A Scoping Review of Publicly Available Language Tasks in Clinical
Natural Language Processing
- URL: http://arxiv.org/abs/2112.05780v1
- Date: Tue, 7 Dec 2021 22:49:58 GMT
- Title: A Scoping Review of Publicly Available Language Tasks in Clinical
Natural Language Processing
- Authors: Yanjun Gao, Dmitriy Dligach, Leslie Christensen, Samuel Tesch, Ryan
Laffin, Dongfang Xu, Timothy Miller, Ozlem Uzuner, Matthew M Churpek, Majid
Afshar
- Abstract summary: We searched six databases, including biomedical research and computer science literature database.
A total of 35 papers with 47 clinical NLP tasks met inclusion criteria between 2007 and 2021.

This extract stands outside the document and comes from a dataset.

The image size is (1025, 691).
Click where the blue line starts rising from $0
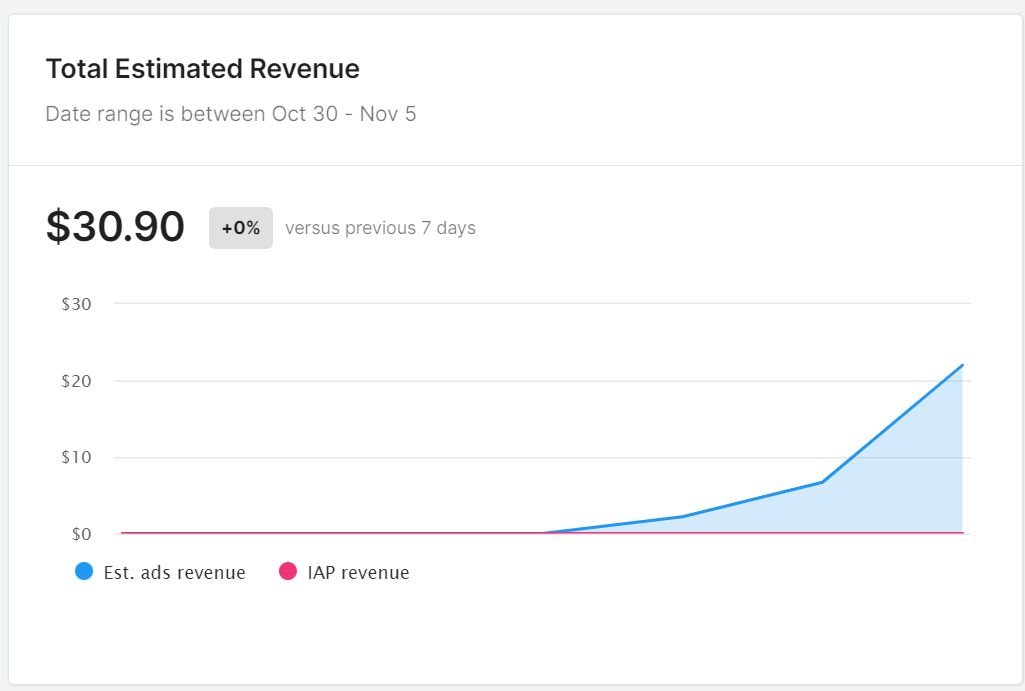[x=542, y=533]
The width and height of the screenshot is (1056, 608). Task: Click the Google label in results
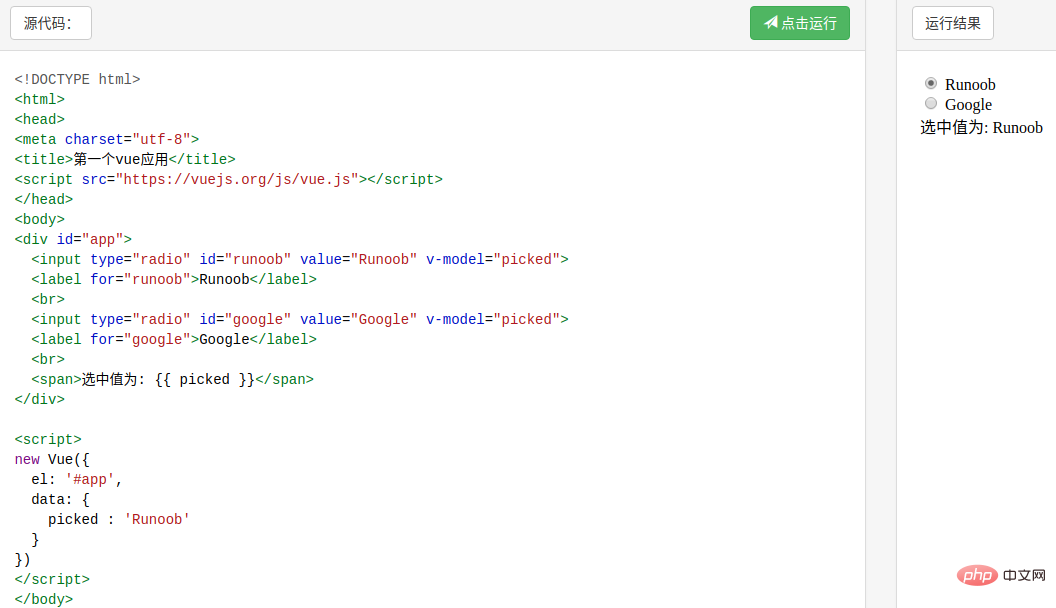coord(968,105)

- Score: 7.966218734325912
- License: http://creativecommons.org/licenses/by-nc-sa/4.0/
- Abstract: Objective: to provide a scoping review of papers on clinical natural language
processing (NLP) tasks that use publicly available electronic health record
data from a cohort of patients. Materials and Methods: We searched six
databases, including biomedical research and computer science literature
database. A round of title/abstract screening and full-text screening were
conducted by two reviewers. Our method followed the Preferred Reporting Items
for Systematic Reviews and Meta-Analysis (PRISMA) guidelines. Results: A total
of 35 papers with 47 clinical NLP tasks met inclusion criteria between 2007 and
2021. We categorized the tasks by the type of NLP problems, including name
entity recognition, summarization, and other NLP tasks. Some tasks were
introduced with a topic of clinical decision support applications, such as
substance abuse, phenotyping, cohort selection for clinical trial. We
summarized the tasks by publication and dataset information. Discussion: The
breadth of clinical NLP tasks keeps growing as the field of NLP evolves with
advancements in language systems. However, gaps exist in divergent interests
between general domain NLP community and clinical informatics community, and in
generalizability of the data sources. We also identified issues in data
selection and preparation including the lack of time-sensitive data, and
invalidity of problem size and evaluation. Conclusions: The existing clinical
NLP tasks cover a wide range of topics and the field will continue to grow and
attract more attention from both general domain NLP and clinical informatics
community. We encourage future work to incorporate multi-disciplinary
collaboration, reporting transparency, and standardization in data preparation.